An analysis on different use cases is done in the full paper
The summary of conclusion
are chosen when:
1. There are business attributes that identifies the business object instance
2. Those attributes are known during the whole business object life cycle (from its creation)
3. Those attributes values do not change during the whole business object life cycle - or it is exceptional.
4. Those attributes are used to access to specific business objects (and then are used in indexes, partition keys)
5. For each business object instance, the value of those attributes has a meaning for business.
6. The data has to be exchanged among different system.
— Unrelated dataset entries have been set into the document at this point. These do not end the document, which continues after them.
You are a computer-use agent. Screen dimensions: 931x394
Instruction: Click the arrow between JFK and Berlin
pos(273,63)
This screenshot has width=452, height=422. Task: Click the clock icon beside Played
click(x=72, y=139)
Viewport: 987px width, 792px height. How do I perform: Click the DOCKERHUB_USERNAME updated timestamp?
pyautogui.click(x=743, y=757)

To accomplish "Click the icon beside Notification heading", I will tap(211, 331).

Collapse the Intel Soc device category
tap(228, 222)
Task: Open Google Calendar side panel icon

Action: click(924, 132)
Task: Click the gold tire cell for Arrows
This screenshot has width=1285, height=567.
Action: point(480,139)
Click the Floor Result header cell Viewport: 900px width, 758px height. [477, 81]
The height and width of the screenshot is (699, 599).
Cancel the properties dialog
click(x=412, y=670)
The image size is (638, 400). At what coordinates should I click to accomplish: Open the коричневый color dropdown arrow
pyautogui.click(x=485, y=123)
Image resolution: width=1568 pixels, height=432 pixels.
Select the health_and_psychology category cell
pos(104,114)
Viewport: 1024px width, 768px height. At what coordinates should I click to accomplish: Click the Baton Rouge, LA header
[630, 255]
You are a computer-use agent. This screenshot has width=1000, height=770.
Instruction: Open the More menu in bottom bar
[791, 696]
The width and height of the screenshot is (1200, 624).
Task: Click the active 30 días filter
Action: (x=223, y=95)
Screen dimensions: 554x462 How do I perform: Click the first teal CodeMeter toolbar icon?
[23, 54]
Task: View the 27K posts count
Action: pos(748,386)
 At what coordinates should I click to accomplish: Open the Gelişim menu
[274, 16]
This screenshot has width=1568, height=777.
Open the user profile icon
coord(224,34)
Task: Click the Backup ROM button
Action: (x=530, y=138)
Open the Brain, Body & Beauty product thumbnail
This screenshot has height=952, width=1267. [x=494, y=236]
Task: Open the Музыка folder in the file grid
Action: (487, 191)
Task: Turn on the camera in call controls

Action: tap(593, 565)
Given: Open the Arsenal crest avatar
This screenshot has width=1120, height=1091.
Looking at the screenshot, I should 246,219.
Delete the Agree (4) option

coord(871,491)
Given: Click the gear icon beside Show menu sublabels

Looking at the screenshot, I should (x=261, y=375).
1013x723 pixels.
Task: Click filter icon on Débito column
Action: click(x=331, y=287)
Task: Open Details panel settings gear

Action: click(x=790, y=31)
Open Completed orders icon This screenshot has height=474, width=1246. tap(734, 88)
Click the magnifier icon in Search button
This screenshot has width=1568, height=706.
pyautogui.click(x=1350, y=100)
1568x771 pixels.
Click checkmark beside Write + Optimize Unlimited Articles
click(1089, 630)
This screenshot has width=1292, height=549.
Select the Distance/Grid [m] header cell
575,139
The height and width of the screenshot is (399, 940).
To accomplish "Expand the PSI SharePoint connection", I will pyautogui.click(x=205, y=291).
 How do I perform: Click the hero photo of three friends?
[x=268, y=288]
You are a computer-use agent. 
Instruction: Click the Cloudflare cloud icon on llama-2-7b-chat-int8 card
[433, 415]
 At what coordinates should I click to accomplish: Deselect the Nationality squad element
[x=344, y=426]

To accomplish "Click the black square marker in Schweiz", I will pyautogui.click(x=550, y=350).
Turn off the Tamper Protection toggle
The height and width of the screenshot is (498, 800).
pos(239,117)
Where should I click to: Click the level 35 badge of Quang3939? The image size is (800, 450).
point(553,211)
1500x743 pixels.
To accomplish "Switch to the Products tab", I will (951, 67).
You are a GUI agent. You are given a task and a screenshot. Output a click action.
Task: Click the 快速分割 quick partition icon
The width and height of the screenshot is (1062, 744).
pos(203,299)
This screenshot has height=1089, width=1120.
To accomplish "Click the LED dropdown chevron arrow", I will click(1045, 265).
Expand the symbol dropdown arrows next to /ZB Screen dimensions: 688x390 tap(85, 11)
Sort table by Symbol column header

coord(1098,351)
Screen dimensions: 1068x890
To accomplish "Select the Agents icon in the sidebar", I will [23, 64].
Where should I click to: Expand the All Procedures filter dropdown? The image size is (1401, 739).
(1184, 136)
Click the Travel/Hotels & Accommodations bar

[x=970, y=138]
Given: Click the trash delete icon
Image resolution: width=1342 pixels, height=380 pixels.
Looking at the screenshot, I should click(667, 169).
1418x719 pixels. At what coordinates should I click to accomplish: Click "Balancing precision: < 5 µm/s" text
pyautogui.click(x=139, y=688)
7. We don't expect future evolution on the business object definition (and the key definition).
8. The key is composed with few attributes (5 starts to be high)
are chosen when:
1. No business attributes identifies the business concept, and business do not need an identifier.
2. The business identifier is not static during the object life cycle
3. The business identifier values must also include special technical (non-business) values
4. The functional specification cannot be made stable enough to limit future evolution of the business key
5. The surrogate key will never be visible outside if the system (in prints, reports, external systems, datawarehouses, etc)
6. There is no critical performance requirements to query that object
This is a case-by-case analysis, and some compromises may have to be done.
If a compromise has to be done, some RDBMS features can be implemented to limit the drawbacks
If surrogate key seems to be necessary, it is often a good idea to iterate on the functional specifications to be sure that it does not hide a missed business concept.
The goal the document was to list all concerns related with the choice of natural or surrogate key, so that the choice is not done by a systematic 'rule of thumb', but with a complete knowledge of the consequences.